Instruction:
Reproduce the items verbatim from the line with "How do I perform: Toggle" up to and including the last line of the items, omitting the pictures from your answer.

Provided information:
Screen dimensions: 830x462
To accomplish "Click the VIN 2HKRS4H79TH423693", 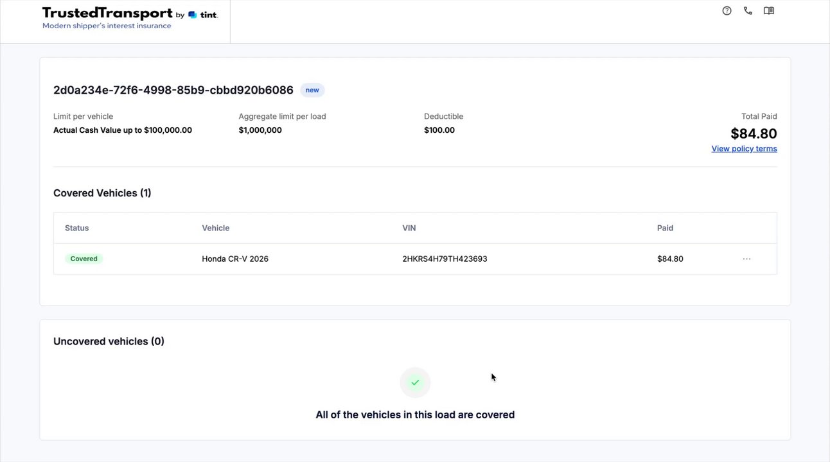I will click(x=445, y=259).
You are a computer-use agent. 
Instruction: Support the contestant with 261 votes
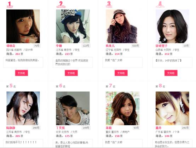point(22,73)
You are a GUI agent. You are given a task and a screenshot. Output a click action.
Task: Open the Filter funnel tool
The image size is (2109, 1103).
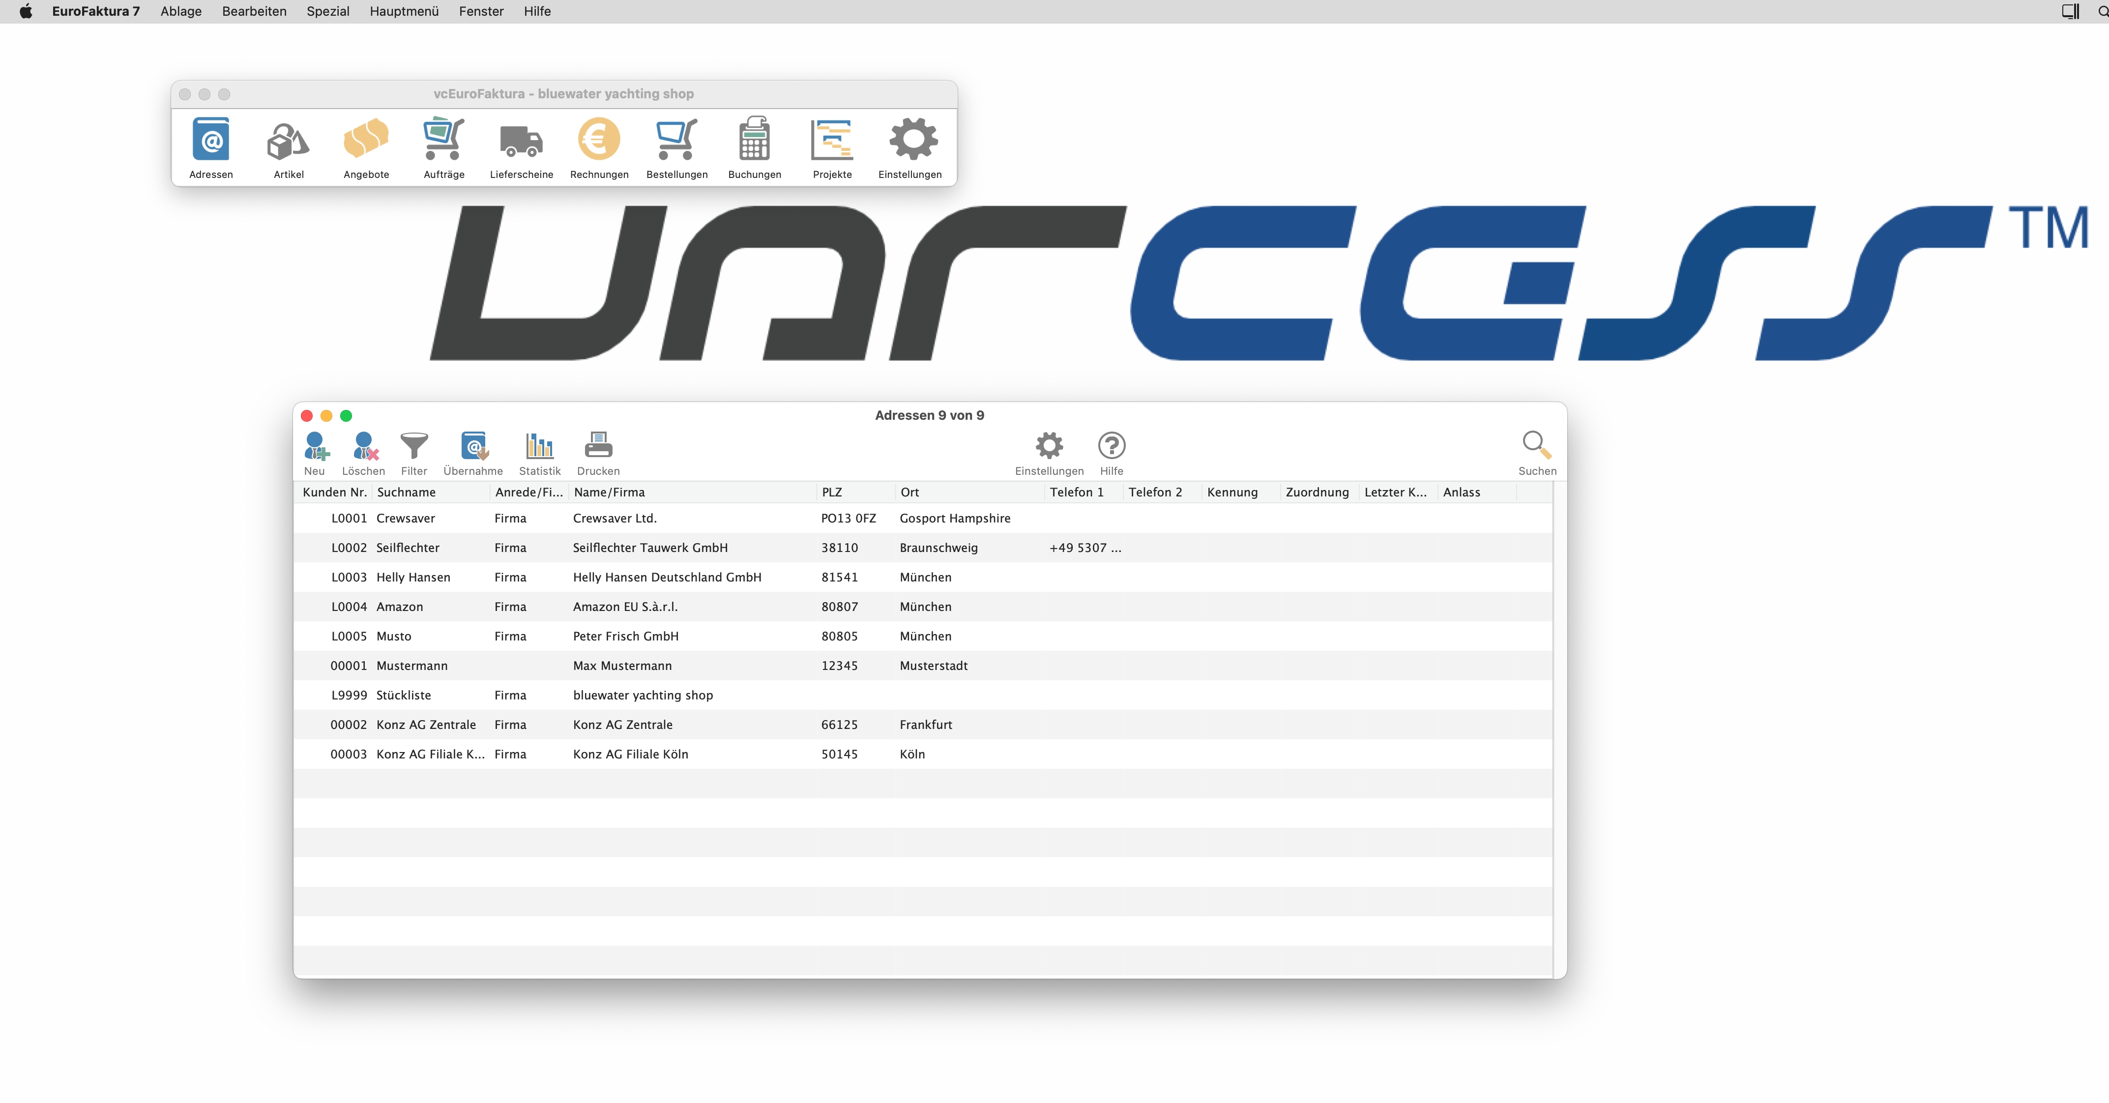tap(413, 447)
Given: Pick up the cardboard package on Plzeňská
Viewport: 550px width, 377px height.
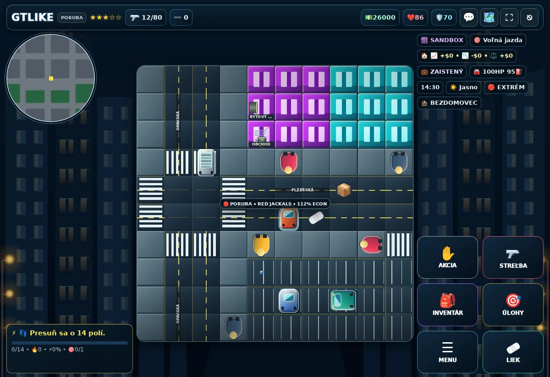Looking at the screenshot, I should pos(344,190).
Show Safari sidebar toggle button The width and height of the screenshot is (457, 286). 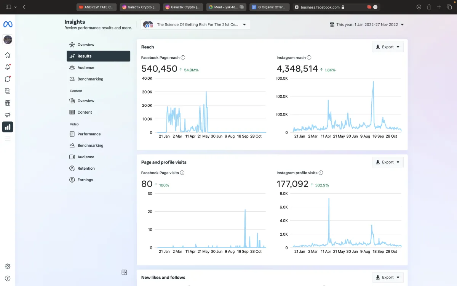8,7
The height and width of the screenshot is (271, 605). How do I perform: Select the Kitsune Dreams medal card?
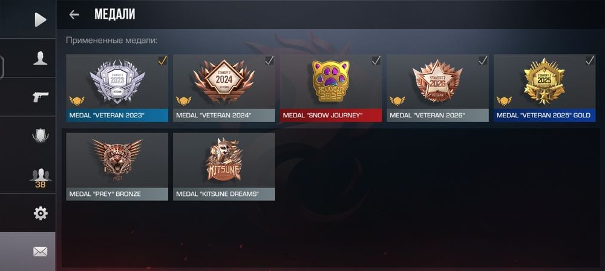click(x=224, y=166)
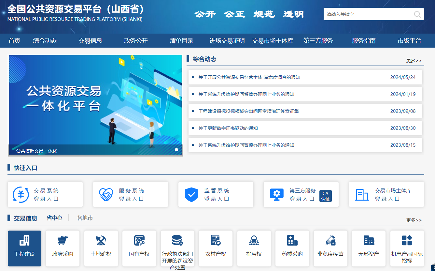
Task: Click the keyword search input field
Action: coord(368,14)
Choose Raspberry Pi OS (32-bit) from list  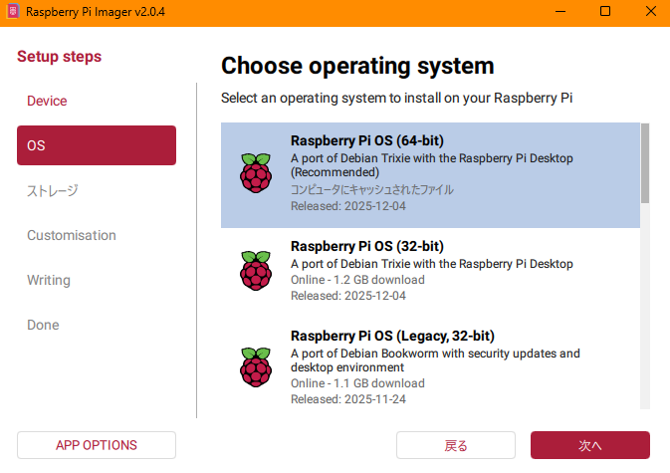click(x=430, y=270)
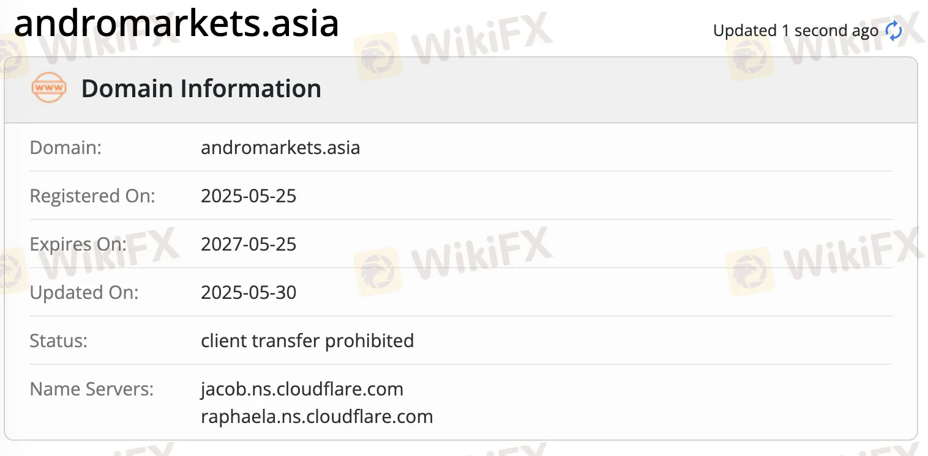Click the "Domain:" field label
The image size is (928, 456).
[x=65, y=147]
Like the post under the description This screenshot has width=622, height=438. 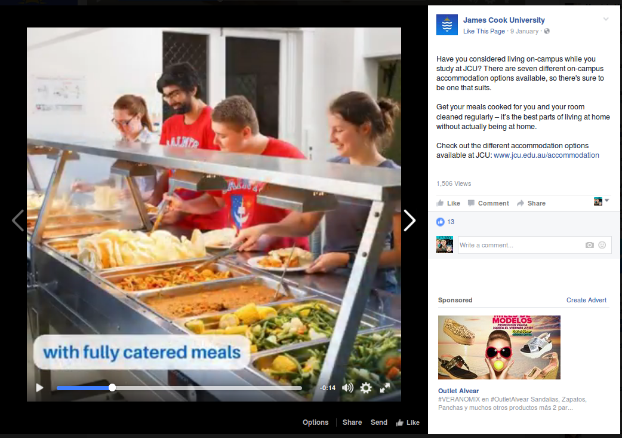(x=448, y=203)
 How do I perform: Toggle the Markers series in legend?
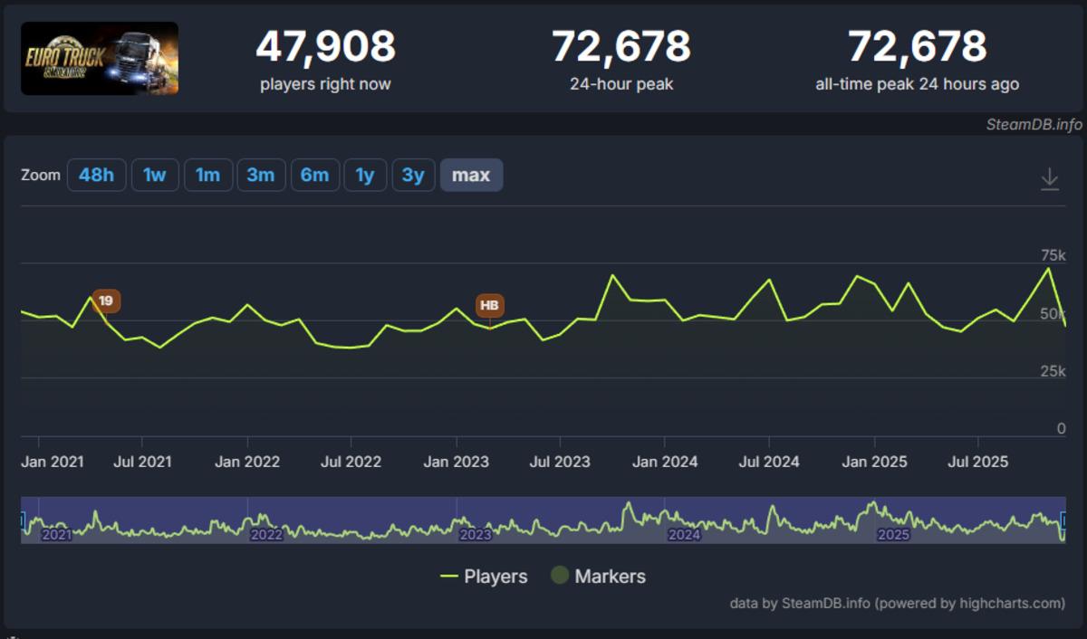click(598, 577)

Solution for this task:
 How do I perform: Toggle the Markers series in legend?
click(598, 577)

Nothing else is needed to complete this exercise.